There is no magic command that "just" deletes the directory, at least not without going through back-doors.
Any way you try to remove a directory would still iterate over each directory entry and remove it first, whether it's a sub-directory or a file.
Doing it in any other way would result in leaked inodes, disk space, etc.
 
If a simple "ls -f the-directory" command doesn't even complete (in reasonable time), then the first thing to do is procstat -kk of that ls command.
You need to get at least some information about what ls is doing and where.
ktrace-ing that command could also be a good idea.
 
It's impossible from external reading forum posts only to tell how long you wait until you decide a process will "never end."
In this case, I have waited hours (12 at the longest) for any kind of return from any of the commands I've tried to delete the directory contents. Were the different commands working? Probably... but as you point out, I wasn't waiting long enough. Good point!

By all my experience with FreeBSD in most cases you either get an error message, or the process will end. It may take a long time, maybe even days, but eventually it ends.

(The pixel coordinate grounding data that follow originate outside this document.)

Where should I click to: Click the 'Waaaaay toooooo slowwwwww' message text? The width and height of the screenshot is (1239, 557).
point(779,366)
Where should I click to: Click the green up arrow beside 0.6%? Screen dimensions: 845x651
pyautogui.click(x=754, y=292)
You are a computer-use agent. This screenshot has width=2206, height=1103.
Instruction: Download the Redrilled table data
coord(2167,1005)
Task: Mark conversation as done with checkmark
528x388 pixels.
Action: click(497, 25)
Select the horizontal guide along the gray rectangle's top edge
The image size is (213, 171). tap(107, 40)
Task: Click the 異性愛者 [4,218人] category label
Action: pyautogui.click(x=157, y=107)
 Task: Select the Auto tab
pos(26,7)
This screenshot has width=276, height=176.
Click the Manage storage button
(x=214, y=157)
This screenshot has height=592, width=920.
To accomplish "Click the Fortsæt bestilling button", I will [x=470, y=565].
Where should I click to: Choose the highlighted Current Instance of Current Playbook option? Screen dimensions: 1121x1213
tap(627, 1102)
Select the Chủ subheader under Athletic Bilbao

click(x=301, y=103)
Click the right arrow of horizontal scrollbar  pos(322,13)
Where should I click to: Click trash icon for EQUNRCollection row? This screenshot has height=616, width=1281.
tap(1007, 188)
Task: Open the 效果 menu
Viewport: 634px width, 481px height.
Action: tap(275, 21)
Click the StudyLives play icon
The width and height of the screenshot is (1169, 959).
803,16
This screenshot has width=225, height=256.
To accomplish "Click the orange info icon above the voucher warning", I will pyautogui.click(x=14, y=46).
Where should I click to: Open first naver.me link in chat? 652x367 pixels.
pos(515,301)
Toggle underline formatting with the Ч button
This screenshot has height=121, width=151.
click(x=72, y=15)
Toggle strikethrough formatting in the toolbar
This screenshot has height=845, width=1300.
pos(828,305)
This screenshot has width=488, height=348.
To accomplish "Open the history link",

Then it's either done, or you get a (late) error message. But that a process simply stucks infinite without any sign of life whatsovever under FreeBSD is a very rare exception. To be clear: I'm not talking the software you add with ports/packages. I'm talking FreeBSD.
This ain't Windows 😉
But I also know there can be circumstances, when this may not be the case, and errors are not detected and handled correctly in time, depening on many possibilities. And I don't know your directory, and how it came to it, and what else might be...

I thought about to attach an etxra SSD at my machine, and do some time measurement experiments on dirs with 5k, 10k, and 15k files, just to get some values one can extrapolate to get at least a roughly estimated idea about which times can be expected on >31M files for certain actions. By my gut feeling only I would say you have to wait several hours until something like ls can even finish on such a large amount of files - you are way beyond those "normal default" 10k ralphbsz mentioned. But that doesn't mean the OS couldn't handle it at all.
Anyway one cannot expect the reactions of the OS with 31M files is as fast as with directories containing <=10k files, simply because it's a lot more to be handled. Even the fastest hardware working with lightspeed needs time.

However,
I'm also thinking practical, which means:
If there is no valuable data needed to be rescued, what is the easiest, quickest solution?
Of course, you already got to it on your own: copy the valueable data, wipe the crap clean, and start all over on a clean drive again. I would do it the exact same way.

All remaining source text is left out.